Does Revlon Matter? It Does in Delaware, But Elsewhere Not So Much

Here’s an interesting new study by several prominent scholars – including SEC Commissioner Robert Jackson – that asks the question: does Revlon matter? In order to come up with an answer, the authors analyzed data from over 1,900 transactions that took place over a 15-year period.  Their conclusion was that in Delaware, Revlon matters a lot – but in other jurisdictions that have adopted the standard, it doesn’t seem to move the needle.  Here’s an excerpt from the abstract:

After subjecting this sample to empirical analysis, our results show that Revlon does indeed matter for companies incorporated in Delaware. We find that for Delaware Revlon deals are more intensely negotiated, involve more bidders, and result in higher transaction premiums than non-Revlon deals. However, these results do not hold for target companies incorporated in other jurisdictions that have adopted the Revlon doctrine.

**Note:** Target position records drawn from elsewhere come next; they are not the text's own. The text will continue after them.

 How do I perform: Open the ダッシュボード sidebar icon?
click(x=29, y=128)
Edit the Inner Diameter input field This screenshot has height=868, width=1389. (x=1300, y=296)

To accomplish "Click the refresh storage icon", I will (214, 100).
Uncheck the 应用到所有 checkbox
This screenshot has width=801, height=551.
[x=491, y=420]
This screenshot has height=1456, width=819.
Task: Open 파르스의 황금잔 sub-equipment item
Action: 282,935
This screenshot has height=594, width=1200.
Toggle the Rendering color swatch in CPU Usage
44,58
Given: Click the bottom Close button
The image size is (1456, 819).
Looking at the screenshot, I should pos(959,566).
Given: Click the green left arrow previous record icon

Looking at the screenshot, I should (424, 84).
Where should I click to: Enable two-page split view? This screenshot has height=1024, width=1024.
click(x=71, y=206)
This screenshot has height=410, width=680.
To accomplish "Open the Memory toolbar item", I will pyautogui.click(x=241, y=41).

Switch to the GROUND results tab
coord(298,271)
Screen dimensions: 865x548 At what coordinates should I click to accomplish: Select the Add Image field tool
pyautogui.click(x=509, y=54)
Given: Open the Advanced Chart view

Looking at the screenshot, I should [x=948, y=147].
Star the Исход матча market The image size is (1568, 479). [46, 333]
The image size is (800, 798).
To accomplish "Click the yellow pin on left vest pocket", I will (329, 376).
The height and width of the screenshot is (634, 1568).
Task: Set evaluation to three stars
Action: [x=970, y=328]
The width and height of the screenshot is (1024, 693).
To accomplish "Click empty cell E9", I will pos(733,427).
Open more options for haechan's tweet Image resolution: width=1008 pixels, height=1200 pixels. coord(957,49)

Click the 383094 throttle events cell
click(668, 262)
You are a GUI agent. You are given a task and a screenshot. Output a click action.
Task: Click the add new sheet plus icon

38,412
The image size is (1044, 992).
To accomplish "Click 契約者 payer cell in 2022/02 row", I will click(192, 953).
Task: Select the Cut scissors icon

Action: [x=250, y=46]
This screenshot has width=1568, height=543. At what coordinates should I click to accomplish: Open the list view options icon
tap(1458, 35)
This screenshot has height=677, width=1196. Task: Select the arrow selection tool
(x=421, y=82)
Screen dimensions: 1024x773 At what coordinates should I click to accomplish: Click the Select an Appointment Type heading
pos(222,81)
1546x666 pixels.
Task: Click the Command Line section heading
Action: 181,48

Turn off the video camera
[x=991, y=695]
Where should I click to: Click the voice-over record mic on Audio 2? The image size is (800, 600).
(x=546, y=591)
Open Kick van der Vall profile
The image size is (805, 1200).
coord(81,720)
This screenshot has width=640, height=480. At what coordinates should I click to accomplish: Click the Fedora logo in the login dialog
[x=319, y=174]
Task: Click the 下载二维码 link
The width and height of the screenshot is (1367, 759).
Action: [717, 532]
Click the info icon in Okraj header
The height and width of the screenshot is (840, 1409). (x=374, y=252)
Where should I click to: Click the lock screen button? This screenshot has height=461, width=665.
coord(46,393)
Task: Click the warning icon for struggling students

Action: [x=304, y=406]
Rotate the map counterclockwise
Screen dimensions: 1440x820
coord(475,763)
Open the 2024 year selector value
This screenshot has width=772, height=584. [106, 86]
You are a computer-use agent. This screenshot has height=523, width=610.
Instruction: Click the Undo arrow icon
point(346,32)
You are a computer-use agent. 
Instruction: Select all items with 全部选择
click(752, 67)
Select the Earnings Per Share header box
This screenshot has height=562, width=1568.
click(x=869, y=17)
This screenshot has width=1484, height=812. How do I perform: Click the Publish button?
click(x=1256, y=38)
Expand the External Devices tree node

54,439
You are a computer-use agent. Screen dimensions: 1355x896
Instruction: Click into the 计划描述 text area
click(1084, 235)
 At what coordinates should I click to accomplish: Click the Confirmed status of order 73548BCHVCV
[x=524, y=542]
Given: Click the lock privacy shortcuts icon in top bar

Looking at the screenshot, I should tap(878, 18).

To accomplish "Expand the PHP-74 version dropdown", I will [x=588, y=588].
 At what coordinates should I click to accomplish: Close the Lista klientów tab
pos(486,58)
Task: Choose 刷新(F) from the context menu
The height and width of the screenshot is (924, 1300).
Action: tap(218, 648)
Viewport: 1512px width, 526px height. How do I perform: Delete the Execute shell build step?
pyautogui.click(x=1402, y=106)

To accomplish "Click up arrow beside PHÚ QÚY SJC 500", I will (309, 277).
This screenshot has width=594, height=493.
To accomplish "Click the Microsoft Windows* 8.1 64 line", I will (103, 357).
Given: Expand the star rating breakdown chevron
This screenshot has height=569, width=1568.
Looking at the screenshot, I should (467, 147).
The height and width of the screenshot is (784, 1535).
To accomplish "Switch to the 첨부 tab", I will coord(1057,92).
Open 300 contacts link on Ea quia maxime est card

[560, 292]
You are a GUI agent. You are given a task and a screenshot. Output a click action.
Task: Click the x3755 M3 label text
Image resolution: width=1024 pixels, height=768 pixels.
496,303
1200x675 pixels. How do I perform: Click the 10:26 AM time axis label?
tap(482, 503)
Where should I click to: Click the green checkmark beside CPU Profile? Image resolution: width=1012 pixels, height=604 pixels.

Our results shed light on the implications of the current state of uncertainty surrounding Revlon and provide some direction for courts going forward. We theorize that Revlon is a monitoring standard, the effectiveness of which depends upon the judiciary’s credible commitment to intervene in biased transactions. The precise contours of the doctrine are unimportant provided the judiciary retains a substantive avenue for intervention.

In other words, the Delaware courts have demonstrated a willingness to intervene in cases of management bias that doesn’t seem to be present among courts in states where the doctrine’s been imported.

The authors note that recent Delaware decisions in C&J Energy and Corwin have been criticized for “overly restricting” Revlon, but their study suggests that those concerns are overblown so long as the transactions are monitored by Delaware judges who prioritize the substantive concerns about managerial bias that gave rise to the doctrine in the first place.  They emphasize that this means not allowing the procedural emphasis of decisions like Corwin to overwhelm these substantive concerns:

Corwin, as we have already noted, focuses courts on the procedural prerequisites of a fair and fully informed vote of the disclosures under Corwin should therefore look to information that is probative of management bias, not matters that would be irrelevant to an application of enhanced scrutiny. If the plaintiffs succeed in uncovering previously undisclosed evidence of management bias, the shareholder vote should not count as “fully informed” and the cleansing effect of Corwin should not apply.